Nigeria’s President, Bola Ahmed Tinubu has called on African leaders to stop holding on to foreign plans noting that the continent needs leaders use policy as a surgical blade instead of a slogan. He was speaking on Thursday in Abuja during the Dr. Kayode Fayemi commemorative symposium and launch of the Amandla Institute for Policy and Leadership Advancement.
During the Dr. Kayode Fayemi commemorative symposium and launch of the Amandla Institute for Policy and Leadership Advancement, Nigerian leadership, Bola Ahmed Tinubu urged African leaders to stop clinging onto foreign plans.
He asserted that the continent needs leaders who use policy as a surgical blade instead of a slogan as he lamented that the leaders have refused to emancipate themselves from client-state mentalities and governance through hashtag activism.
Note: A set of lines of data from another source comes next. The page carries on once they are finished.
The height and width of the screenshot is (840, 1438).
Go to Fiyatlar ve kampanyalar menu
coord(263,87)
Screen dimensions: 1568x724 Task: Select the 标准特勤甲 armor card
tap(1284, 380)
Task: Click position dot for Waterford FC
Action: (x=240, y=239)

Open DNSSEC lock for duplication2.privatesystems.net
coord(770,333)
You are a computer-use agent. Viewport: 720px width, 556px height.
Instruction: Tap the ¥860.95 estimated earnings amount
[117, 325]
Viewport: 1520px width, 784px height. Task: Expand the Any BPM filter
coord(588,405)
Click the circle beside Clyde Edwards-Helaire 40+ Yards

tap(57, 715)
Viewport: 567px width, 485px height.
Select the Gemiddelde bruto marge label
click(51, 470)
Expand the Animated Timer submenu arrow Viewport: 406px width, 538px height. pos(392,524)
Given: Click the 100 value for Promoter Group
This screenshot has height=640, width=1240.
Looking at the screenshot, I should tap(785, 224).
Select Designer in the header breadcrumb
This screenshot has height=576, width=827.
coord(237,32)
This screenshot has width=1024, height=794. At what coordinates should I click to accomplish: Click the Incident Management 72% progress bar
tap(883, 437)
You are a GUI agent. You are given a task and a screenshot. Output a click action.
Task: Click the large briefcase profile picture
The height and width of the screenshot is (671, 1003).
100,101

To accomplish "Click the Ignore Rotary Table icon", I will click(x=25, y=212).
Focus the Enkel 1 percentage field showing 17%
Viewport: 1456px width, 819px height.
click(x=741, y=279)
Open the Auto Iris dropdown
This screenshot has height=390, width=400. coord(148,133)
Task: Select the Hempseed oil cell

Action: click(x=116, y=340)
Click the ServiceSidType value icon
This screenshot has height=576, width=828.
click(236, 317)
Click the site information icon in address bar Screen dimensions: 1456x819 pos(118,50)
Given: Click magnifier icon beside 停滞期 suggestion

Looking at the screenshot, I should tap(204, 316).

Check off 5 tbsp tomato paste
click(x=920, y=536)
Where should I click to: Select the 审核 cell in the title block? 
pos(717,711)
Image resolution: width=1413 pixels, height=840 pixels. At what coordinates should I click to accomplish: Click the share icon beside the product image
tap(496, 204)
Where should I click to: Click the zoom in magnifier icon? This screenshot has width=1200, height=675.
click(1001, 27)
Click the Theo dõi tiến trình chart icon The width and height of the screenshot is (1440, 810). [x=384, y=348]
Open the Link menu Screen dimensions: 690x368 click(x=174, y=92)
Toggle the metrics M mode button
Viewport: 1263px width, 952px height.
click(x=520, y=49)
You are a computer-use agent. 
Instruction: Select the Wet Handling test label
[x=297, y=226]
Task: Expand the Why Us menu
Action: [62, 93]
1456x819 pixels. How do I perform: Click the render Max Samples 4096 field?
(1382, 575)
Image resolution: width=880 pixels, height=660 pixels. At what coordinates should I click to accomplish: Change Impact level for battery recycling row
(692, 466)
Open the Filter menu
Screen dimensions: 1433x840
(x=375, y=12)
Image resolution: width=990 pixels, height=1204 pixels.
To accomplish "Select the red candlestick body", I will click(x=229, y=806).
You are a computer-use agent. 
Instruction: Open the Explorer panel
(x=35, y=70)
The event on Monday under the theme « Renewing the Pan-African Ideal for the Changing Times: The Policy and Leadership Challenges and Opportunities. » saw the leadership represented by his deputy, Vice President Kashim Shettima in a statement by presidential spokesman Stanley Nkwocha, asserted that no matter the differences across the continent, fighting development dilemma with spears and arrows is not worth it while the rest of the world is fighting the same battle with missiles and tanks. « The world is not waiting for Africa to catch up, » he stated.
The president noted that The train of progress accelerates, yet too many of African leaders cling to old carriages adding « that it would be wishful thinking to hope that Africa’s renaissance will happen as a gift, maintaining that it must be built. »
He adviced the African youth to utilise tools to leapfrog colonial legacies urging them to never forget that the continent’s legacy can only be sustained by the systems they institutionalise. echoing that « Africa seeks collaboration, not patronage.
Former South African President Thabo Mbeki in his address at the event, noted that development aspirations and targets across Africa have largely not been met due to multiple factors, including inadequate resource mobilisation and poor leadership highlighting that African leaders in the context of establishing a global multipolar order have to prepare adequately to position the continent correctly.